Digital Commerce, as we broadly define it at Peterson Ventures, is bypassing the middleman and going direct to the consumer, delivering a higher quality product at a better value to the end consumer.  Visionary entrepreneurs are building direct to consumer business models in retail, healthcare, financial services, and other large categories.  We have seen retail lead the way in effectively bypassing the middleman and engaging directly with the end consumer where Amazon has become a trillion-dollar behemoth.  At Peterson Ventures, we’ve been fortunate to invest in brands like Allbirds and Bonobos as well as local companies Cotopaxi, Chatbooks, and Taft that are building digitally native vertical brands that are changing the way we interact with brands today.  For a while, many prognosticated that retail was dying.  We do not believe that is the case, however, we are seeing fundamental shifts to a smaller footprint and more specialized retail.  We are witnessing similar trends in financial services and healthcare services markets as entrepreneurs reimagine these industries from the consumer’s perspective.

In most cases, technology is not replacing the products or the services, but it is replacing how we access those products and services.  By disrupting traditional distribution and providing more value to the end consumer at a better price, technology has become increasingly important to how we live in our day-to-day lives. This is evidenced by the performance of venture capital and public markets in 2020, in spite of a historic pandemic.  Look no further than the Nasdaq, largely made up of technology companies, up just under 40% since the beginning of the year as of the time of this writing.

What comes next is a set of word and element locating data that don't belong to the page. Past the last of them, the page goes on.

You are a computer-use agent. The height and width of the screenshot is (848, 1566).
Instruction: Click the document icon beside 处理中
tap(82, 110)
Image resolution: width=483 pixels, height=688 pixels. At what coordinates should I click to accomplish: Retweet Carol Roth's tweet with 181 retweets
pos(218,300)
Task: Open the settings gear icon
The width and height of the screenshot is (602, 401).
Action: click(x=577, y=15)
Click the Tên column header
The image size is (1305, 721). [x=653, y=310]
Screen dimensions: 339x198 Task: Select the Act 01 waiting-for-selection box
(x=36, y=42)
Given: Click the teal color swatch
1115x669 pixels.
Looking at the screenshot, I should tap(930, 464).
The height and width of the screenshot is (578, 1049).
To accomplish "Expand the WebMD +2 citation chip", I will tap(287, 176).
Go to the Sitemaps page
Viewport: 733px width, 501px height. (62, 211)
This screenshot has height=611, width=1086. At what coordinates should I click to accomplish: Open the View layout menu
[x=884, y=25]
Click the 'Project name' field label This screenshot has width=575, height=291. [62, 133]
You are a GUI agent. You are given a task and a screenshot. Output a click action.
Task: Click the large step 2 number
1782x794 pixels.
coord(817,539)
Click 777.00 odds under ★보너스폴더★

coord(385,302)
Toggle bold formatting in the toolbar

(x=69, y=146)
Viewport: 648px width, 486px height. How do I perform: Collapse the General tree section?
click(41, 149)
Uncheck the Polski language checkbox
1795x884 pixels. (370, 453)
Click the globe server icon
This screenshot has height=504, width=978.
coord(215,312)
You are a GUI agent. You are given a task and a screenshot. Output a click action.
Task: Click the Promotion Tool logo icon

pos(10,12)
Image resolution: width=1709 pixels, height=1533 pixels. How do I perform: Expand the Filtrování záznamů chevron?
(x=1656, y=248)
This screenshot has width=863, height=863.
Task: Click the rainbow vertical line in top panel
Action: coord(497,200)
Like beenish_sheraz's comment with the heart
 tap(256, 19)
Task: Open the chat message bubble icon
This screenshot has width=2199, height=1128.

Although we have many serious issues to tackle in 2021, the technology backbone that enables digital distribution will continue to play a key role in our business and personal lives.  There is no doubt that, as with any form of disruption, there has been and will be some pain felt along the way by those being disrupted.  However, we believe that many of those same technologies will help us to solve some of those serious issues we face and help us adapt to the lasting changes we will experience as a result of this pandemic.  The private and public financial markets are betting that will be the case.

The portfolio companies identified and described herein do not represent all of the portfolio companies purchased, sold or recommended for funds advised by Peterson Partners.  The reader should not assume that an investment in the portfolio companies identified was or will be profitable.  A full listing of investments can be provided upon request.